About us

We are the Mathematics Undergraduate Student Association of the University of California, Berkeley!

We strive to improve the overall quality of studying mathematics here as an undergraduate, especially by advocating for issues that benefit the entire undergraduate math community, not only the subset that attends our events.

Joining MUSA is an excellent way to connect with other math enthusiasts. You can learn about the many opportunities for math students, including little tricks that will help you survive the rigorous math curriculum here.

We have academic, outreach, and professional groups working to provide services to math undergraduates, including our Math Monday lecture series, Shadow a Math Major Day, and our biannual alumni panel. Our office, 938 Evans, is also usually open, selling hoodies and food — but we encourage students to come in just to chat about math or life. We won't bite!

New to Spring 2018, we've begun the Berkeley Undergraduate Mathementoring Program, where lower division students can get wisdom from juniors and seniors as well as become more involved in the Berkeley math community. We've also started a seminar, MUSA 74, for students who want to learn more about writing proofs as they take Math 104 and Math 113.

We encourage students to come to our Thursday events, held in 1015 Evans, where you can meet fellow math geeks and get valuable information.

Most annoucements are done over MUSA's mailing list.

Join our mailing list!

Weekly Events

We hold events every week throughout the semester. Typically, our events are held at 6pm-8pm at Evans 1015, the top floor lounge of Evans Hall. Our upcoming events can be seen in the calendar.

Math Monday


An introduction to ordinal analysis

26 February, 2018 — 939 Evans

Hilbert's Program was an early twentieth century research program with two goals: (i) axiomatize mathematics and (ii) prove the consistency of the axioms by indubitable means. Interest in Hilbert's Program waned after Gödel's discovery that, roughly, no interesting axiomatic theory can be proved consistent on the basis of indubitable means. This discovery sowed the seeds for a refined version of Hilbert's Program known as ordinal analysis. In ordinal analysis, the strength of axiomatic theories is measured and compared by determining what principles are necessary and sufficient for proving their consistency.

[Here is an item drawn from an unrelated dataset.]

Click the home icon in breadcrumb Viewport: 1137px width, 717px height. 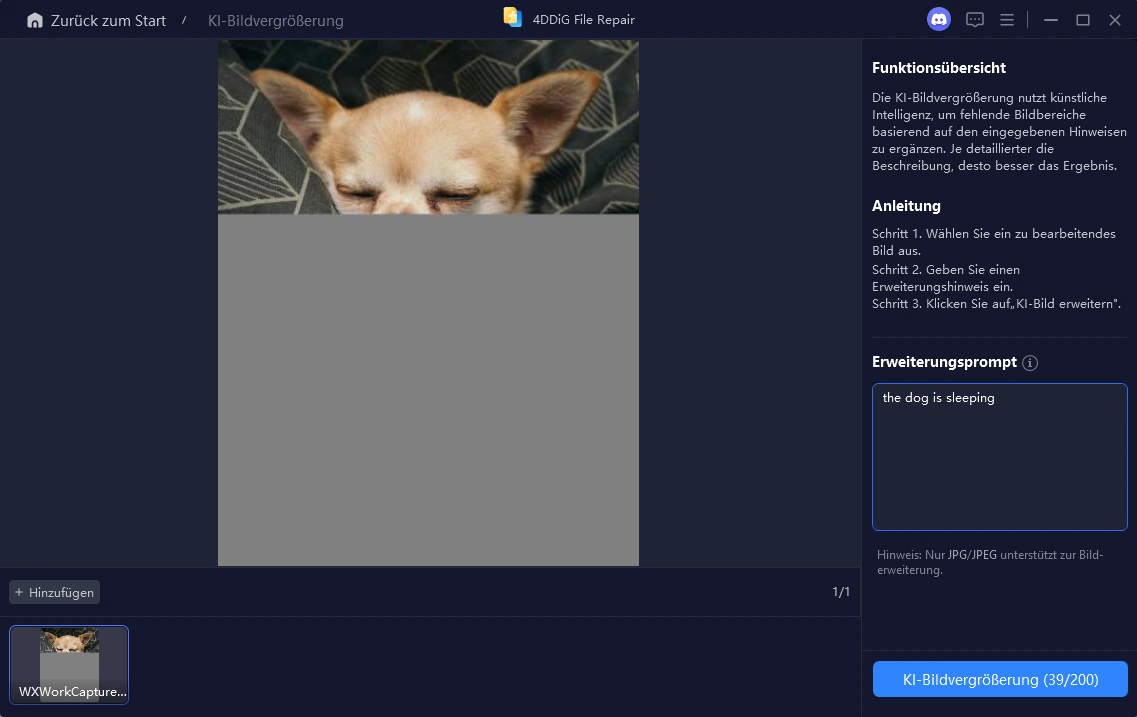coord(35,20)
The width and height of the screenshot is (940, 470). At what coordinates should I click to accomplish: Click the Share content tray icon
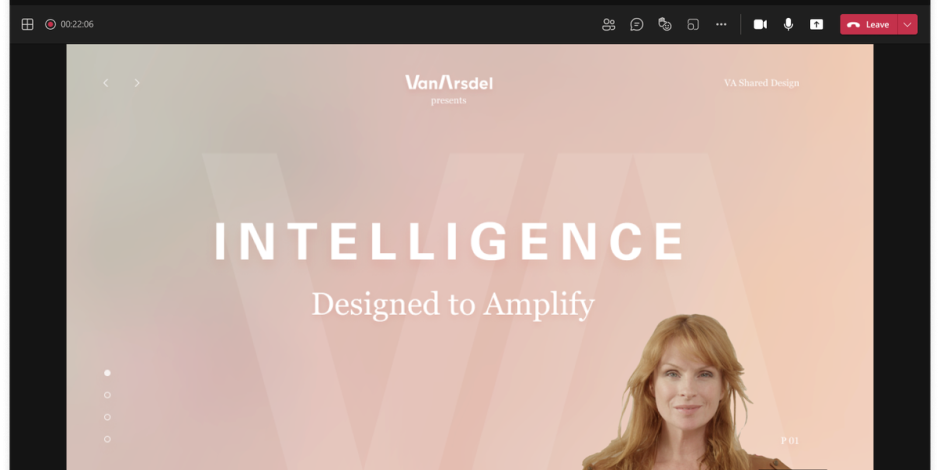point(817,25)
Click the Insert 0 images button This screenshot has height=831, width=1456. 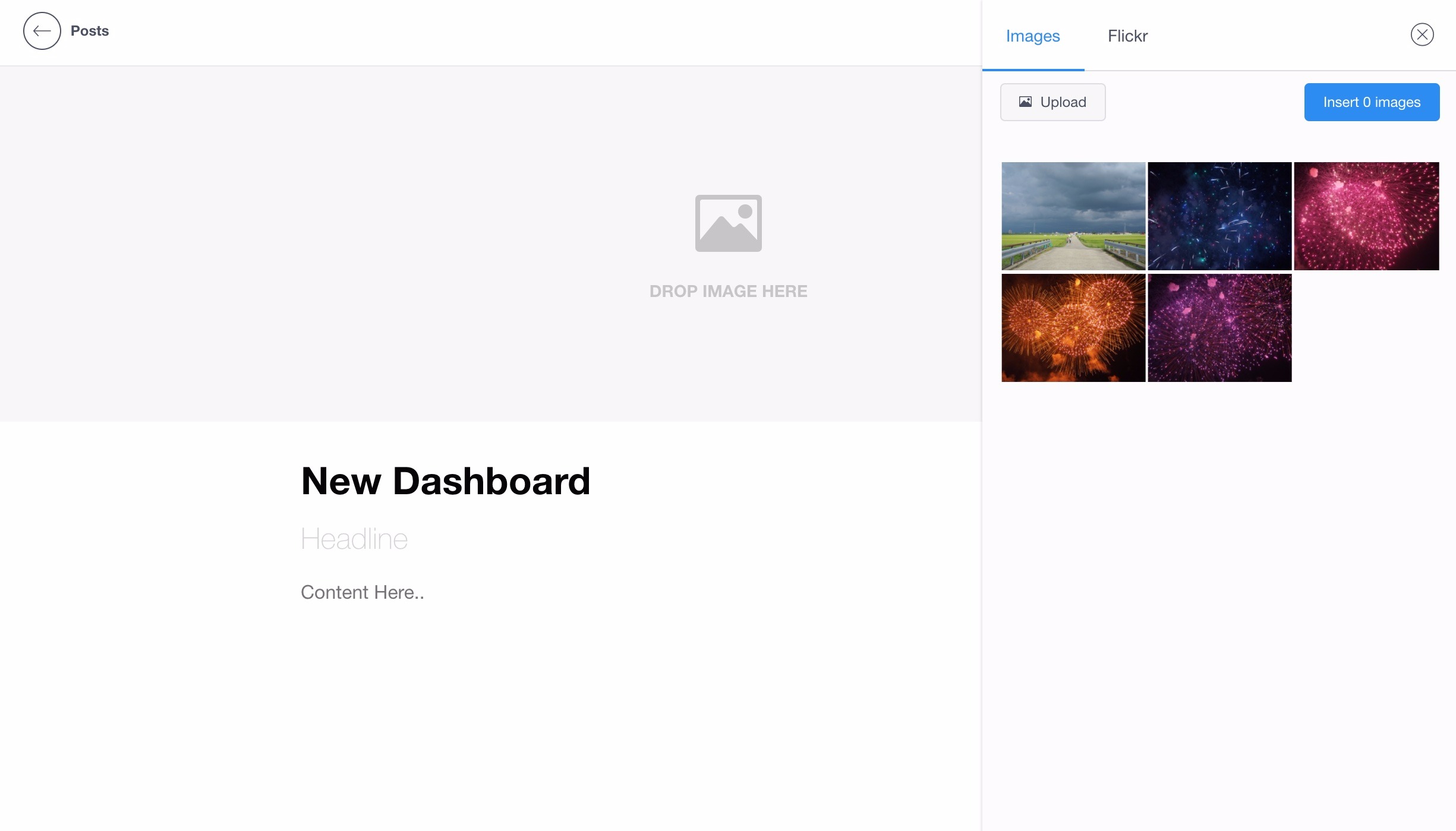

I will provide a non-technical introduction to the subject with no background knowledge assumed.

Featured Problem


Homeomorphism classes in Rn

Prerequisite: Math 104

We say that two subsets, X and Y, of Rn are homeomorphic if there is a continuous bijection from X to Y whose inverse is also continuous.

Show that there exist two subsets of Rn which are not homeomorphic, but do have continuous bijections between them.